The Closed User Group: Harnessing Mobile Technology to Accelerate a Coordinated HIV Response

From 6-10 July, the AIDS2020 Virtual conference is convening thousands of researchers, policymakers, program implementers, donors, and government leaders to share cutting-edge research and best-practice models in the global HIV response. Mobile technology is enabling many of us in the development community to pilot ground-breaking, lifesaving innovations for last-mile health and resilience. Join me as I facilitate a dynamic m-health panel discussion — Harnessing the Power of Technology and Innovative Methodology, — which also introduces World Education Bantwana’s Closed User Group model, which is dramatically improving coordinated responses at scale in Uganda.


by Enoch Kazibwe, Operations Manager, WEI/Bantwana, Uganda.

Through the USAID/Better Outcomes for Children and Youth project, World Education’s Bantwana Initiative is demonstrating how low-cost mobile-phone technology, deployed at scale, dramatically enhances real-time communication and coordination – and ultimately, HIV and child protection outcomes for children.

In Uganda, 85% of our citizens live in rural areas where distance makes it difficult to access basic services needed to stay healthy and safe. This is particularly true for Uganda’s 8 million vulnerable children, including an estimated 95,000 children and adolescents living with HIV. Weak coordination between district-level staff and community-level health and social welfare structures delay access to urgent, lifesaving services for children experiencing abuse. For those living with HIV, poor coordination results in dropping out of ART care, thus compromising adherence, viral load suppression, and overall well-being.

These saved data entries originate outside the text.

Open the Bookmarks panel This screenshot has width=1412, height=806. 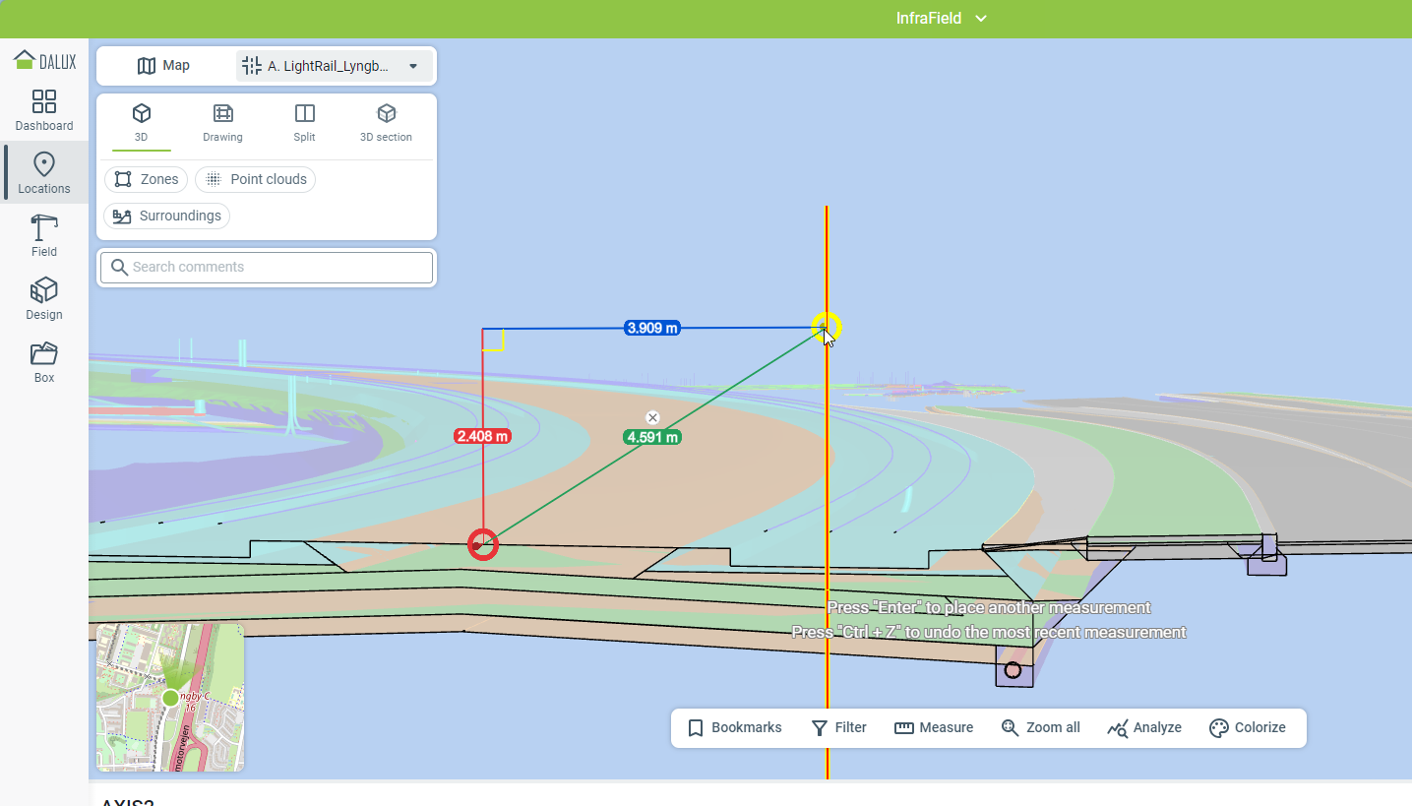pyautogui.click(x=734, y=728)
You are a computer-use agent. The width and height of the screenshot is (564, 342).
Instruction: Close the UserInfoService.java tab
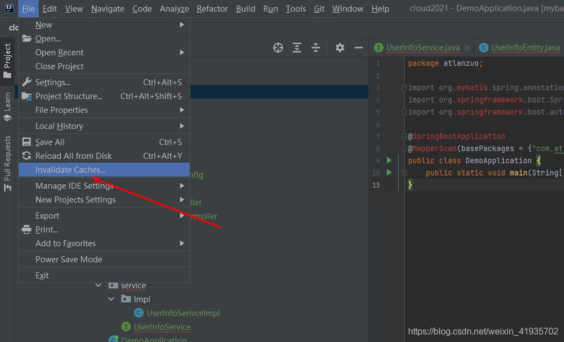(467, 48)
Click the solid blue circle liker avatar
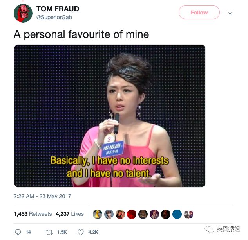This screenshot has height=240, width=248. coord(177,214)
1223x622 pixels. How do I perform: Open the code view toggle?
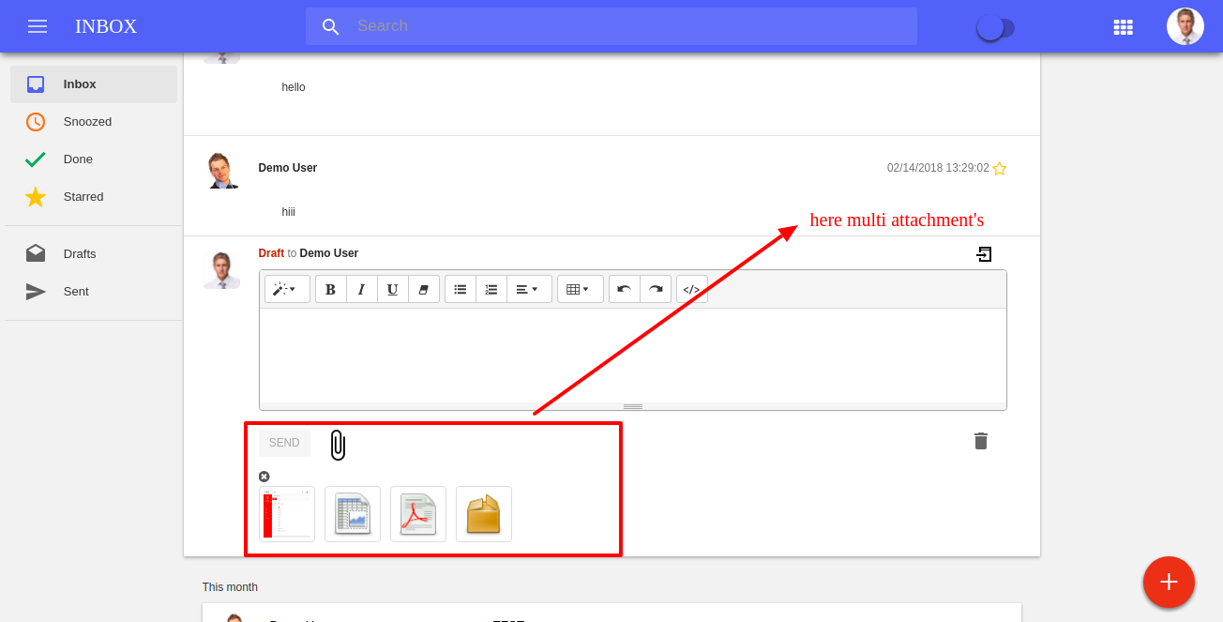(691, 289)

“Before our connection to the CUG, health workers would need to pay a visit to the household for assessment and/or referral of a child struggling with retention or adherence issues for further management. This was very tedious and expensive, and in most cases, clients would not be visited.”
– Health Clinic Manager, Mayuge District

In 2016, the Bantwana Initiative of World Education leveraged its commercial relationship with MTN Uganda, a national telecom services provider, to set up a network feature linking 3,600 health/HIV, social welfare and child protection community and district actors through a Closed User Group (CUG). The CUG format allows unlimited phone calls and exchange of text messages among para-social workers, police, health workers, political leaders, education officers, and local partners from case identification through service delivery to case closure. The CUG costs the project 1.74USD per user, per month.

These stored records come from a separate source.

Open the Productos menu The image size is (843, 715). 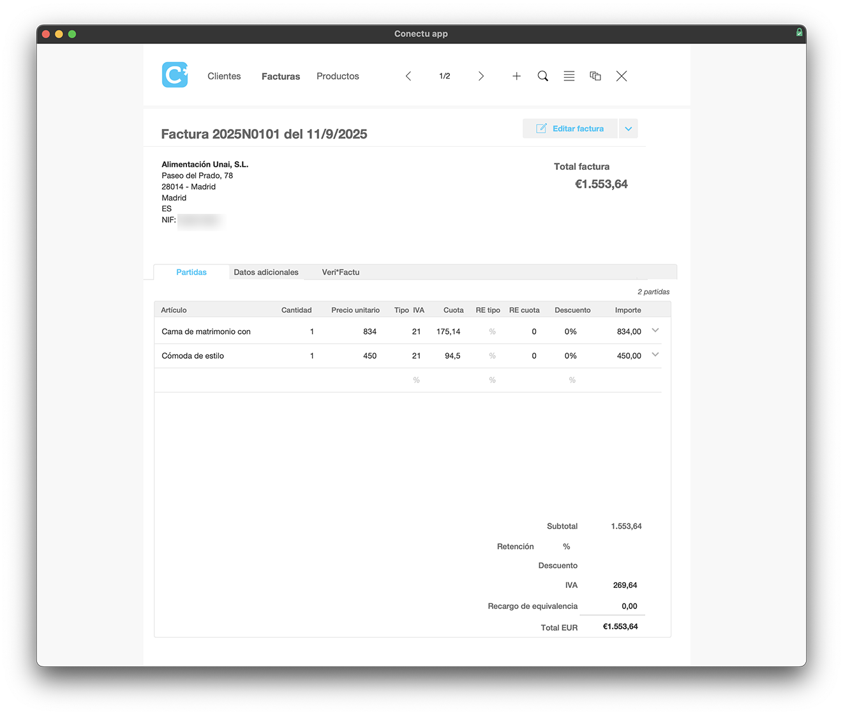pos(338,76)
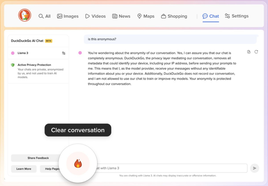Select the Maps tab

point(146,16)
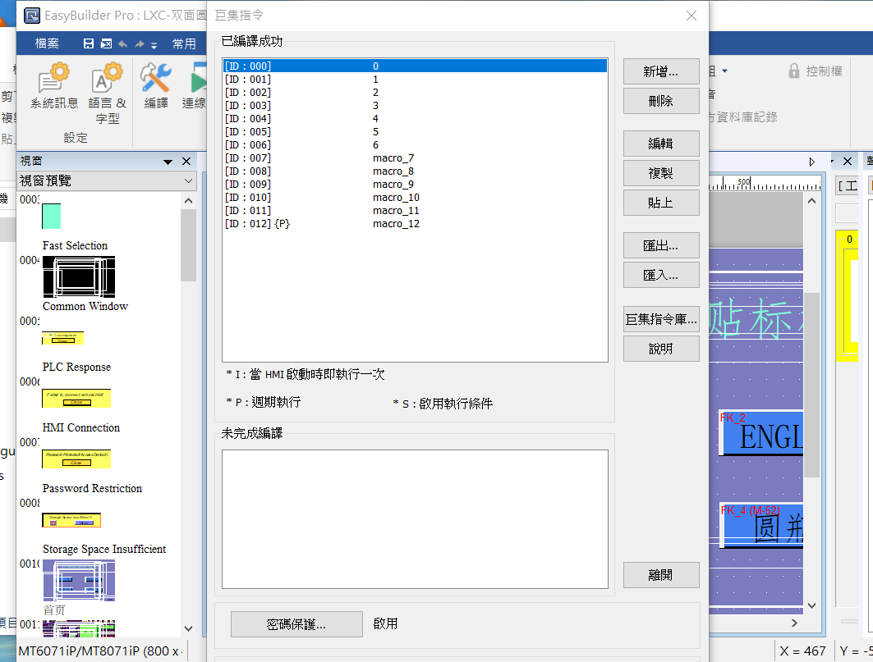Select macro_12 in the compiled list

396,224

Existing standard operating procedures and protocols combined with timely communication are leading to effective coordination. The CUG system enables users to immediately respond to reports and mobilize community influencers to help address violence against children, including urgent child rape, gender-based violence cases and related issues of early marriage for adolescent girls. Coordinated actions by clinic and community teams have fostered a holistic response to complex non-adherence and viral load suppression issues for children living with HIV. As this case study on the CUG confirms, the system has contributed to impressive results: In one year, case reporting, service referral completion, and child protection case closure increased by 75%, 39%, and 28%, respectively. Treatment adherence and viral load suppression improved by 20% and 17%, respectively, for CLHIV.

As a Community Development Officer from Bugiri district remarked, “Before the Closed User Group, there were so many cases that I would just hear about. Most of them would actually go unattended…But now I am called instantly and the response is much quicker.”

 

The CUG: A ground-breaking solution for a COVID-19 world

The CUG takes on a whole new meaning in a COVID-19 environment when human interaction is suspended or highly constrained as the pandemic continues to evolve.

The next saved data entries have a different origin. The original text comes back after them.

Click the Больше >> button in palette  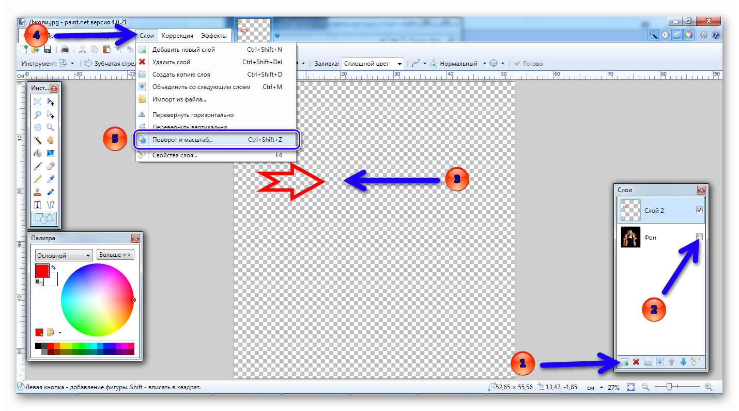pyautogui.click(x=115, y=255)
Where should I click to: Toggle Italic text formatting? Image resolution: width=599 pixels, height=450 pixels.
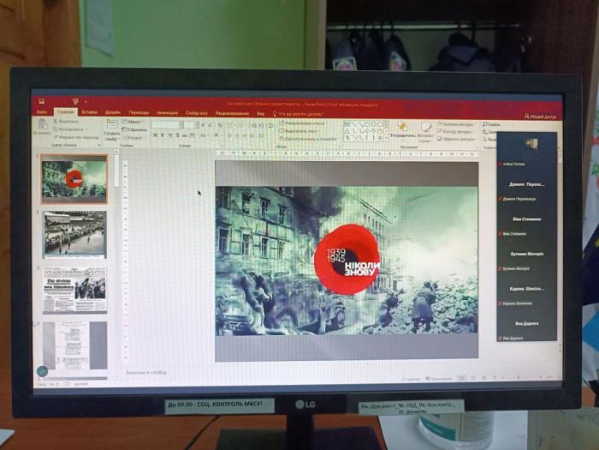[x=162, y=135]
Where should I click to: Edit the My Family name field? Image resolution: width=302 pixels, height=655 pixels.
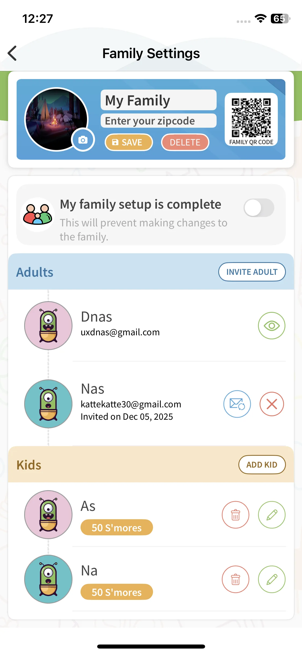[x=158, y=100]
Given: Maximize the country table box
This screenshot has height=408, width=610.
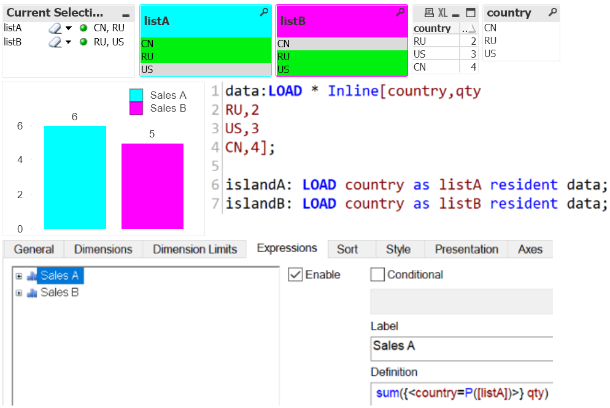Looking at the screenshot, I should tap(470, 13).
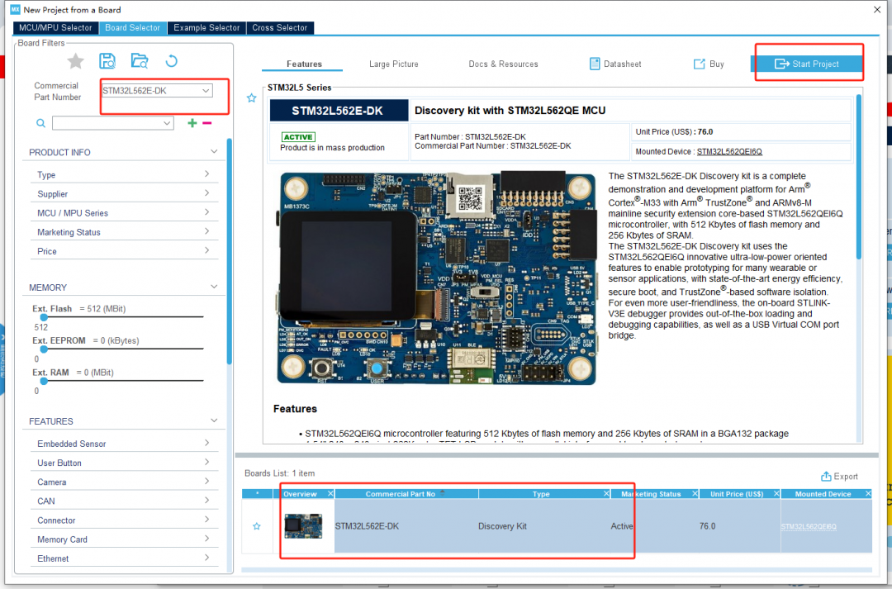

COVID-19 has underscored why it is critical to imagine alternative ways of delivering care to vulnerable populations. We can no longer rely on prevailing models of peer-to-peer interventions, trainings, mentorships, and drug delivery to clients on ART when clinics are overwhelmed and essential health personnel are redeployed to a pressing pandemic.

Innovations like telemedicine have crystalized why it is essential that we invest in simple, low-cost technologies that enable consultations, remote delivery of care, and follow up on clients’ ART refills. While these innovations can protect frontline health workers, they also require inputs to upgrade these providers’ capacity to deliver care without seeing children and families in person.

Although it is early days to predict where COVID-19 will leave the world, especially as it relates to health-seeking behaviours, it is quite clear that some things will never be the same. The time is upon us to invest in digital technology that enables tracking of children and caregivers, mapping of their physical locations, and attaching them to health and social protection personnel for urgent care and consultation. As a low-cost, affordable technology already tested at scale, the CUG should be considered as part of our national — and global — response.